■ STATED PROBLEM ■
Please repeat the data from the line with "You are a computer-use agent. The width" up to and including the line with "[x=28, y=298]".

#### MATERIAL PROVIDED

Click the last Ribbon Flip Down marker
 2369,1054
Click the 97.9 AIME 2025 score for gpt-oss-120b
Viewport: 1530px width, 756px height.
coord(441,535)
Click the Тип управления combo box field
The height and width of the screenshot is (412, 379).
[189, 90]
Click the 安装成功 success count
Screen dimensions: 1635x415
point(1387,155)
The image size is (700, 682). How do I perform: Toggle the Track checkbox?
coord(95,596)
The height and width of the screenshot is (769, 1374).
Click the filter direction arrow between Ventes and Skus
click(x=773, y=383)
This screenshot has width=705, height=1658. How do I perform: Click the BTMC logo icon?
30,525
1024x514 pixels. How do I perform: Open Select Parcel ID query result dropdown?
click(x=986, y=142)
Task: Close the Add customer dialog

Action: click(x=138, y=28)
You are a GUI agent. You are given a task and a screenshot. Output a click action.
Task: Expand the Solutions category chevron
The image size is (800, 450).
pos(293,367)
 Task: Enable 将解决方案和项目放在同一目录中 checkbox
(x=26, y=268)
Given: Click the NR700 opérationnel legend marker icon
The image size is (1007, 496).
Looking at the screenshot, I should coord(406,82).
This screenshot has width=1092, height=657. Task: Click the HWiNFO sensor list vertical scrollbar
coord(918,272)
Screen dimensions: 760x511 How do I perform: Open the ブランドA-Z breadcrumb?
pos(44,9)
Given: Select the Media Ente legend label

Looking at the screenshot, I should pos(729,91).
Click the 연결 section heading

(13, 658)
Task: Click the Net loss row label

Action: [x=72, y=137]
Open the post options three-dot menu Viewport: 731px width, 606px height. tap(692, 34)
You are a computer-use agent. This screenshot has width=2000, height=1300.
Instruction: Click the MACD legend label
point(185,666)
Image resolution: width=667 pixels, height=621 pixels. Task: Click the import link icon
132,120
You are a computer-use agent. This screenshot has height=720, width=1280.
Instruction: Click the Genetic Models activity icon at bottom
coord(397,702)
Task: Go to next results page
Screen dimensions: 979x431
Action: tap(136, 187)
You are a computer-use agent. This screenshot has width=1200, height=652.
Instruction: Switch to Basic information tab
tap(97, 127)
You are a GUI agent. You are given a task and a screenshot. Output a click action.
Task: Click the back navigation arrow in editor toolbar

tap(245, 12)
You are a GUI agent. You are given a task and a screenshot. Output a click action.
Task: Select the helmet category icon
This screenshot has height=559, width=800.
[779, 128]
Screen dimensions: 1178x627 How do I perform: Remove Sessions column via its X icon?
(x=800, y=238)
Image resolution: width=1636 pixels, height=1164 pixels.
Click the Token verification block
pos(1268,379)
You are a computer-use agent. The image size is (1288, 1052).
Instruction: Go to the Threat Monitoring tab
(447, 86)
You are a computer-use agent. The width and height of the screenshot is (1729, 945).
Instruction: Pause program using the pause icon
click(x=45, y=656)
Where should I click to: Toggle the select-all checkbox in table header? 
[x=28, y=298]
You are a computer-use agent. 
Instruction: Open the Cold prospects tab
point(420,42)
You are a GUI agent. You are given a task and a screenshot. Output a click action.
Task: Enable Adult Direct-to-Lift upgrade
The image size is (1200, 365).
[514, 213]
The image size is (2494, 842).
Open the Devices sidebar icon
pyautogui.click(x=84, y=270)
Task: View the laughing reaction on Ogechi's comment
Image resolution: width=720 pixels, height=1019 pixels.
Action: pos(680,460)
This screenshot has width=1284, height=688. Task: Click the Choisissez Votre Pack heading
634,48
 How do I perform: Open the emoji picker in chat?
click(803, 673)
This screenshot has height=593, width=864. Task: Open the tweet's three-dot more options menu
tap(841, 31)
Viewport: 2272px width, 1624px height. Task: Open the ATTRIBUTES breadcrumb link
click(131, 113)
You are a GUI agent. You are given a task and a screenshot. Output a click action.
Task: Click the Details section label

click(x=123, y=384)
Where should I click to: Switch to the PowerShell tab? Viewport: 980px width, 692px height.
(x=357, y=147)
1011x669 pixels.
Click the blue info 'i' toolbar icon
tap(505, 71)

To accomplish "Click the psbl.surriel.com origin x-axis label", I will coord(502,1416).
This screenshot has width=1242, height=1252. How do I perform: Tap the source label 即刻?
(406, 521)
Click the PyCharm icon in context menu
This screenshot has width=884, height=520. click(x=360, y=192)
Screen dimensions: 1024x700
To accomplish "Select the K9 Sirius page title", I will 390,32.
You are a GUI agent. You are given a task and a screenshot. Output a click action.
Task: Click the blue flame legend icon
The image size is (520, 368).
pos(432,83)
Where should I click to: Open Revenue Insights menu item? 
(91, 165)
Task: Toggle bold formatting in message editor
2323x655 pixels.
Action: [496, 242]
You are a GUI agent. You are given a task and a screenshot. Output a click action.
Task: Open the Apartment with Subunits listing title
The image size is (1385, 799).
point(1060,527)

########

■ SOLVED PROBLEM ■
You are a computer-use agent. The width and height of the screenshot is (1729, 945).
Instruction: Pause program using the pause icon
click(x=45, y=656)
Where should I click to: Toggle the select-all checkbox in table header? 
[x=28, y=298]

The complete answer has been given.